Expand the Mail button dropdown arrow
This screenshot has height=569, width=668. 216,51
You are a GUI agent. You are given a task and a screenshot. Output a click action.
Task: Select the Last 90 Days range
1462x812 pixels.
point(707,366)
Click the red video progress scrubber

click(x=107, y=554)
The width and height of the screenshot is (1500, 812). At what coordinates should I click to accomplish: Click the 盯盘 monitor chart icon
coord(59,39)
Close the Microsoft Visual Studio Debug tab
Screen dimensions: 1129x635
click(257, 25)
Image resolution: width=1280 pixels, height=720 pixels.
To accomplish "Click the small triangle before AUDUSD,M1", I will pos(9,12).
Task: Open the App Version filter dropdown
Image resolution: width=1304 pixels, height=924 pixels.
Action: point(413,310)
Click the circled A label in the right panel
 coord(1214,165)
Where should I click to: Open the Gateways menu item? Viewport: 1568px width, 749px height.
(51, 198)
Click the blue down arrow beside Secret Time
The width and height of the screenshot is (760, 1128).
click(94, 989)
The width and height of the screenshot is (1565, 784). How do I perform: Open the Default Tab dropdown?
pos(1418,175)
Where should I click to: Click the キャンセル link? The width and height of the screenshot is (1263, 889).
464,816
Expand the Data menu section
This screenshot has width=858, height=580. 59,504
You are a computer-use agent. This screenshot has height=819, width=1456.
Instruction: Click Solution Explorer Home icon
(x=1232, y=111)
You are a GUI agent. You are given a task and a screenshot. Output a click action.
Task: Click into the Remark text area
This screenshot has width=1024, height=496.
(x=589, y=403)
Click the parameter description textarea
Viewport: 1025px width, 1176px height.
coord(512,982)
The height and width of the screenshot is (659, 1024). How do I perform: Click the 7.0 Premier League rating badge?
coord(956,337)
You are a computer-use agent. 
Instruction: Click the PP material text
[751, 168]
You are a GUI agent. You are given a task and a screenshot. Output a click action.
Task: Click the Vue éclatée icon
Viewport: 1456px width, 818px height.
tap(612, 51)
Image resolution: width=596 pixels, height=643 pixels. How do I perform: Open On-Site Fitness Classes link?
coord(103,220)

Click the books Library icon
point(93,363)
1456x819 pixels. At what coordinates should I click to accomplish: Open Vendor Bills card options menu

# # # # #

Reproduce every one of the entries above word for word, keeping their order and line breaks.

Expand the Mail button dropdown arrow
This screenshot has height=569, width=668. 216,51
You are a GUI agent. You are given a task and a screenshot. Output a click action.
Task: Select the Last 90 Days range
1462x812 pixels.
point(707,366)
Click the red video progress scrubber

click(x=107, y=554)
The width and height of the screenshot is (1500, 812). At what coordinates should I click to accomplish: Click the 盯盘 monitor chart icon
coord(59,39)
Close the Microsoft Visual Studio Debug tab
Screen dimensions: 1129x635
click(257, 25)
Image resolution: width=1280 pixels, height=720 pixels.
To accomplish "Click the small triangle before AUDUSD,M1", I will pos(9,12).
Task: Open the App Version filter dropdown
Image resolution: width=1304 pixels, height=924 pixels.
Action: point(413,310)
Click the circled A label in the right panel
 coord(1214,165)
Where should I click to: Open the Gateways menu item? Viewport: 1568px width, 749px height.
(51, 198)
Click the blue down arrow beside Secret Time
The width and height of the screenshot is (760, 1128).
click(94, 989)
The width and height of the screenshot is (1565, 784). How do I perform: Open the Default Tab dropdown?
pos(1418,175)
Where should I click to: Click the キャンセル link? The width and height of the screenshot is (1263, 889).
464,816
Expand the Data menu section
This screenshot has width=858, height=580. 59,504
You are a computer-use agent. This screenshot has height=819, width=1456.
Instruction: Click Solution Explorer Home icon
(x=1232, y=111)
You are a GUI agent. You are given a task and a screenshot. Output a click action.
Task: Click into the Remark text area
This screenshot has width=1024, height=496.
(x=589, y=403)
Click the parameter description textarea
Viewport: 1025px width, 1176px height.
coord(512,982)
The height and width of the screenshot is (659, 1024). How do I perform: Click the 7.0 Premier League rating badge?
coord(956,337)
You are a computer-use agent. 
Instruction: Click the PP material text
[751, 168]
You are a GUI agent. You are given a task and a screenshot. Output a click action.
Task: Click the Vue éclatée icon
Viewport: 1456px width, 818px height.
tap(612, 51)
Image resolution: width=596 pixels, height=643 pixels. How do I perform: Open On-Site Fitness Classes link?
coord(103,220)

Click the books Library icon
point(93,363)
1456x819 pixels. At what coordinates should I click to accomplish: Open Vendor Bills card options menu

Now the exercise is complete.